I also have the dado insert for the saw but I don't use it, I make my own zero clearance inserts. My main go-to dado width is 1/2" so I have a dedicated insert for that. 

Something to consider with our saw is that getting a full 3/4" set stacked on the arbor doesn't work (won't fit) as is with the washers from the saw and from the Bosch dado insert set (a thinner washer is provided). The arbor has a small radius on the inside edge. The normal thick washers have a chamfer to fit over that radius. The thinner washer from Bosch dado insert set does not have the chamfer. I haven't retrofitted a washer yet to fit over that spot on the inner edge of the arbor. Just a quirk of the design. Easiest way to overcome that is to take a metal file to the inside of the washer and chamfer off the needed clearance on the thin washer.


----------



## GulfcoastGuy (Feb 27, 2012)

I don't own one yet but my research seems to indicate that unless you intend to cut very deep dados that the 6 inch is best for that class of saw (I own the Ridgid competition saw R4510). Less strain on the less powerful motor. I been looking at these.

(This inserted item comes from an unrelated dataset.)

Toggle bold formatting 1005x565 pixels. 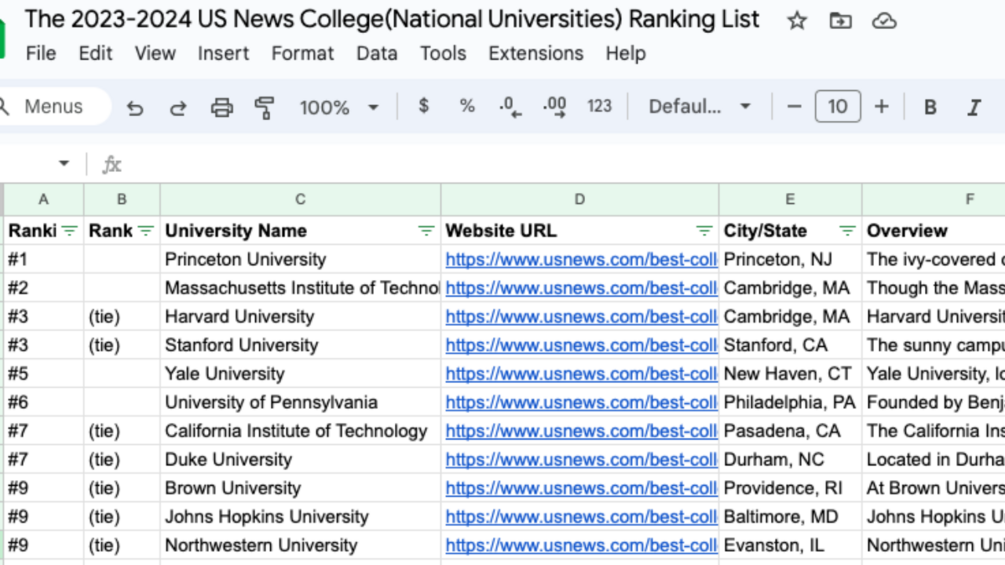pyautogui.click(x=930, y=107)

Oshlun SDS-0630 6-Inch 30 Tooth Stack Dado Set with 5/8-Inch Arbor - Amazon.com

Freud SD206 6-Inch Professional Dado - Amazon.com

GCG


----------



## Stick486 (Jan 4, 2013)

kjackson82 said:


> I would like to get a Dado Blade set for my Bosch 4100. I have searched for recommendations on size and can't seem to find a consensus. Should i go with a 6" or 8"? And any recommendations on good value for the money?
> 
> I do have the Dado blade insert for the saw on order.


I use the Freud 6" dado on my 4100...
works fine...
no complaints...


----------



## greenacres2 (Dec 23, 2011)

I've got a very good 6" set, would give me up to a 1 1/4" dado depth but i don't think i've ever gone deeper than 1/2" or 3/4" at most. I also have a cheap 8" set that i use every now and then to do half-laps in 4 x 4's. The 6" spins up easier and offers a much nicer cut than the 8" (it's a much nicer set). 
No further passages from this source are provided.